Acute pulmonary embolism (PE) is a common disease with varying presentations, necessitating risk stratification to determine management. Measurement of right ventricle (RV) to left ventricle (LV) ratio >=1.0 on computed tomography pulmonary angiogram (CTPA) suggests RV strain, which may indicate a worse prognosis. Two prior studies showed that residents with brief training by a radiologist could accurately measure RV/LV ratio on CTPA. In this study, we assessed whether medical students could accurately measure RV dilatation on CTPA.

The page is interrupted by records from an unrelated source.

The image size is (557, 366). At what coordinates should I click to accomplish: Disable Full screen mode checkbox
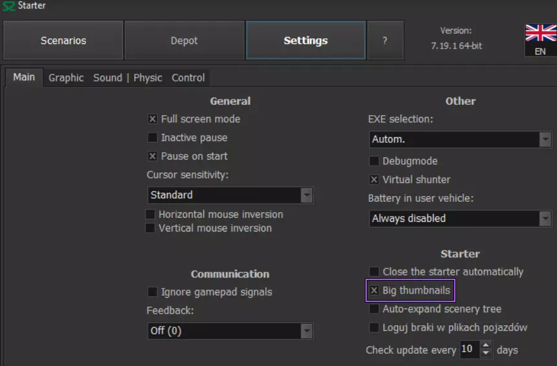pos(153,119)
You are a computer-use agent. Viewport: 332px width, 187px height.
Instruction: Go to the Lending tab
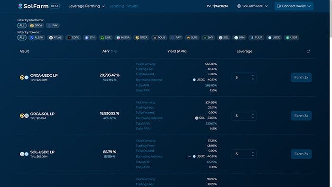point(117,6)
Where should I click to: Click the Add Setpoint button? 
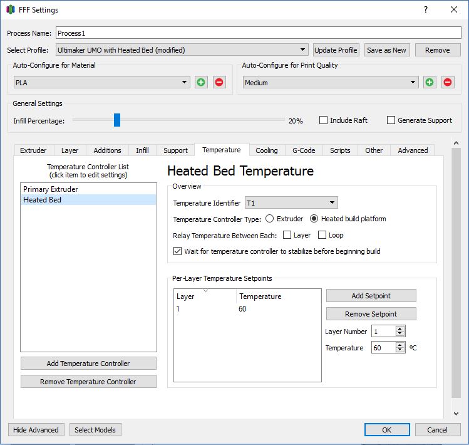click(371, 296)
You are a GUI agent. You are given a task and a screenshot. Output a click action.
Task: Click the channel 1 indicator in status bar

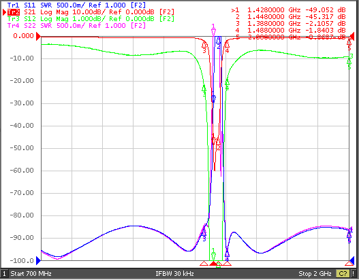pos(4,274)
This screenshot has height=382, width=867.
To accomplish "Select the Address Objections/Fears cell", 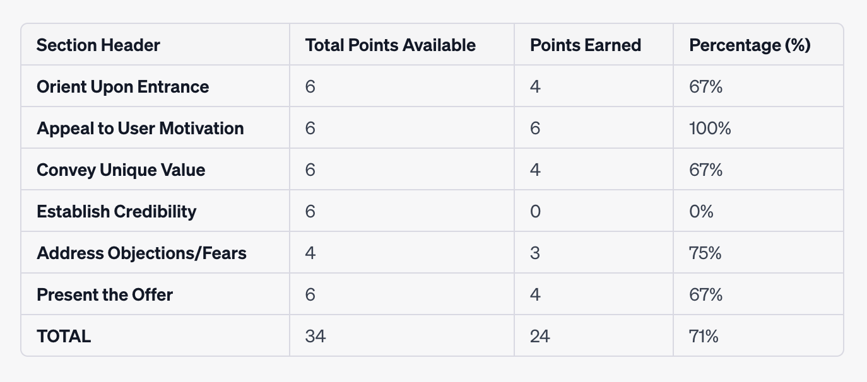I will [141, 253].
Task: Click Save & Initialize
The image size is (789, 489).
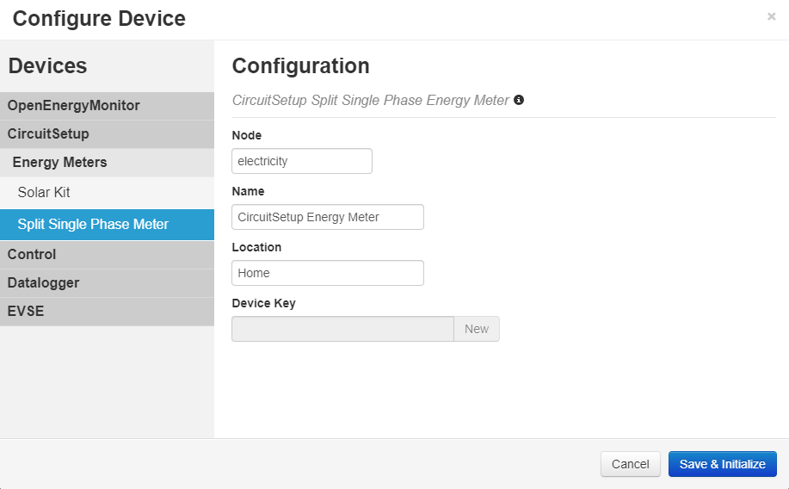Action: pyautogui.click(x=722, y=464)
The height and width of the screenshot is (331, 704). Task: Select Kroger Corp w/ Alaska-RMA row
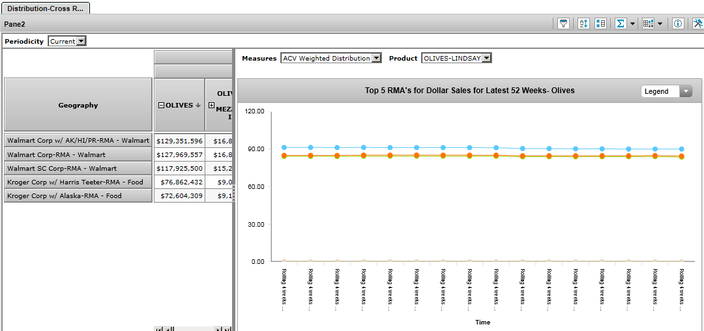coord(78,195)
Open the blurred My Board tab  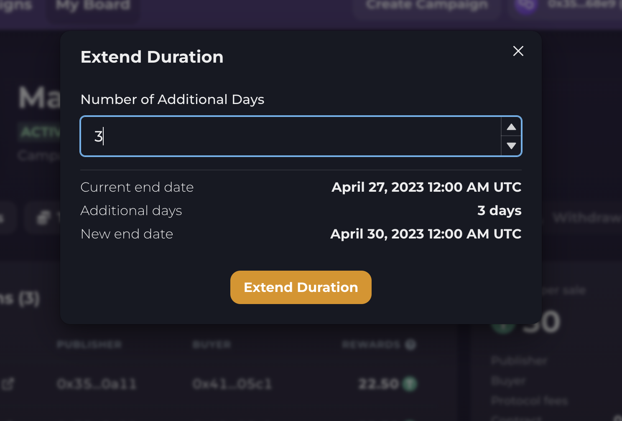(93, 5)
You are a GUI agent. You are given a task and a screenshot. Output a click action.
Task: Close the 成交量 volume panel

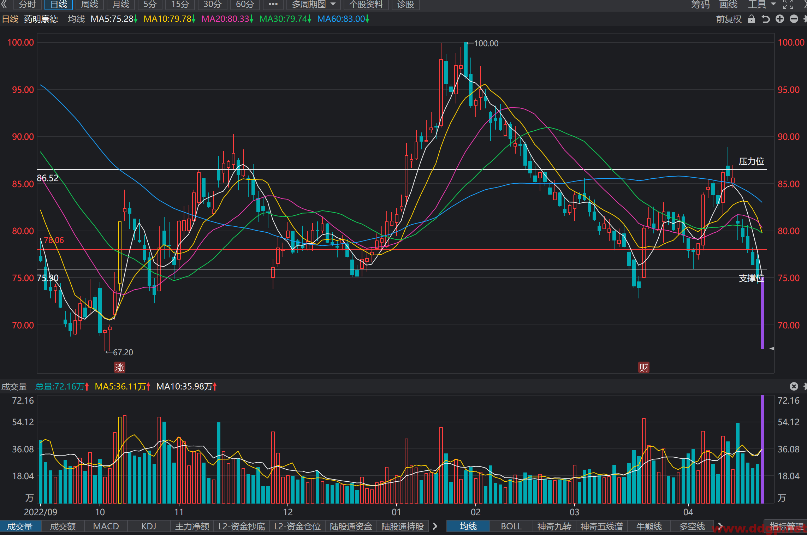(794, 386)
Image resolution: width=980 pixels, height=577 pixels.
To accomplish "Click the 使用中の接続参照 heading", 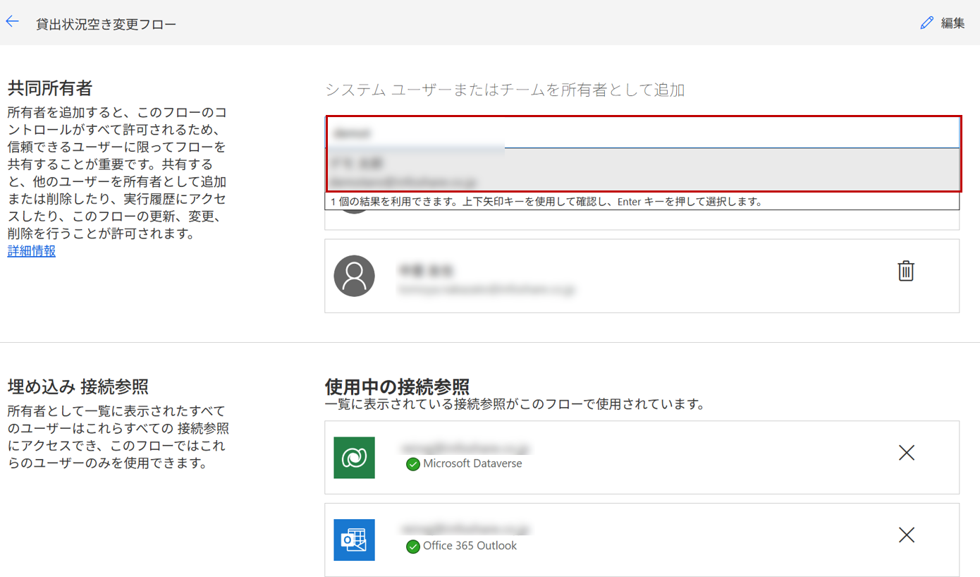I will 397,387.
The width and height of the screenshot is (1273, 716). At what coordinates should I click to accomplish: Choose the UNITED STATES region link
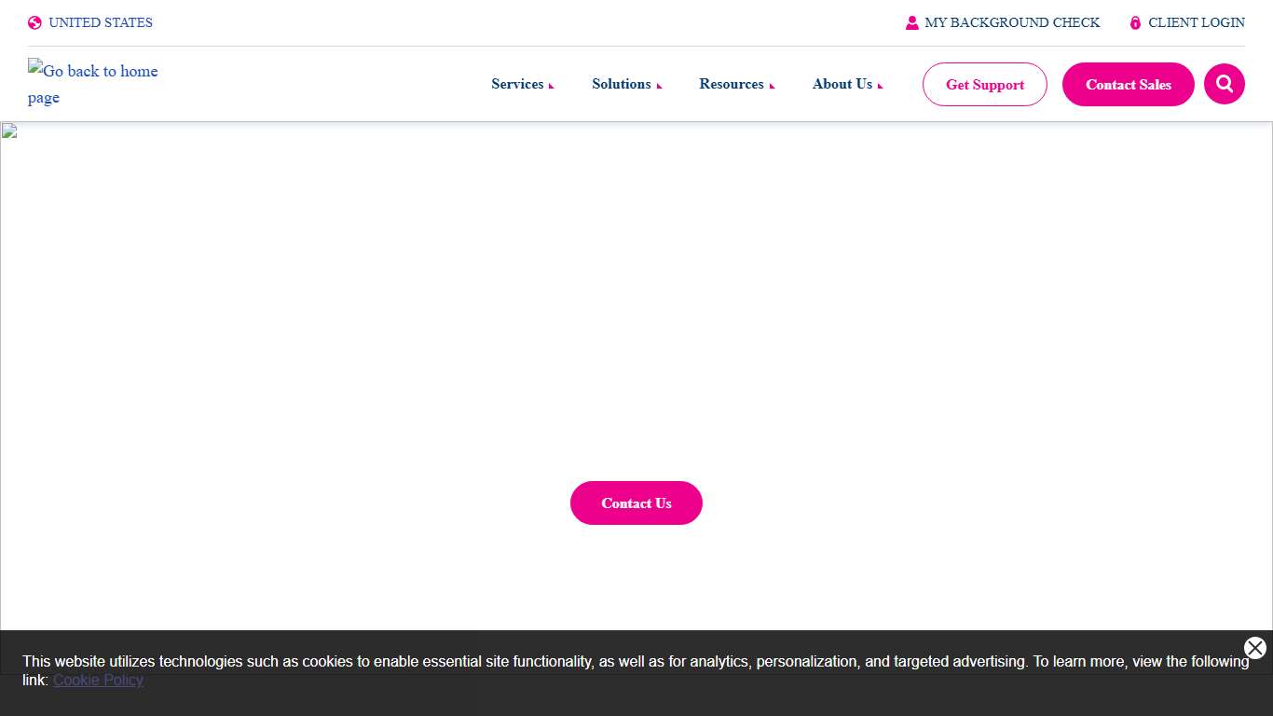(x=100, y=22)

We conducted a post hoc analysis of a retrospective cohort study of adults undergoing management for acute PE at 21 community Emergency Departments across Kaiser Permanente Northern California (KPNC) from 2013 to 2015. We created a sample of 120 patients from the original 2,387 patients, stratified to contain an equal number of patients from each of the five Pulmonary Embolism Severity Index classes. The sample had a proportional ratio of home/short stay to hospitalized patients. Four medical students measured RV and LV diameter on CTPA after a series of brief training sessions from an emergency medicine physician and an interventional radiologist. We used Cohen’s kappa statistics, Bland-Altman plots, and Pearson correlation coefficients to assess interrater reliability, comparing the student measurements with those of the radiologist.

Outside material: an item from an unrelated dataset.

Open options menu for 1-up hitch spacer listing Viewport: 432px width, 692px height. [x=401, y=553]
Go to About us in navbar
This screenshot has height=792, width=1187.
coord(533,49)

Of the 120 CTPAs, 108 images were accessible and constitute the study cohort. Among the 108 CTPAs, 79 (73%) showed RV dilatation and 29 (27%) did not. The kappa statistic for the presence of RV dilatation of the medical students compared to the radiologist showed moderate agreement for 3 medical students (kappa (95% CI): 0.46 (0.21-0.70), 0.49 (0.31-0.68), 0.50 (0.32- 0.68)) and fair agreement for one medical student (kappa (95% CI): 0.29 (0.10- 0.47)). The average interrater differences in RV/LV ratio between a radiologist and each of the four medical students were -0.04, -0.05, 0.04, and 0.24. Pearson correlation coefficients were 0.87, 0.80, 0.74, and 0.78, respectively, indicating moderate correlation (p<0.001 for all).
With brief training, medical students were able to identify RV dilatation on CTPA in moderate agreement with that of a radiologist. Further study is needed to determine whether medical student accuracy could improve with additional training.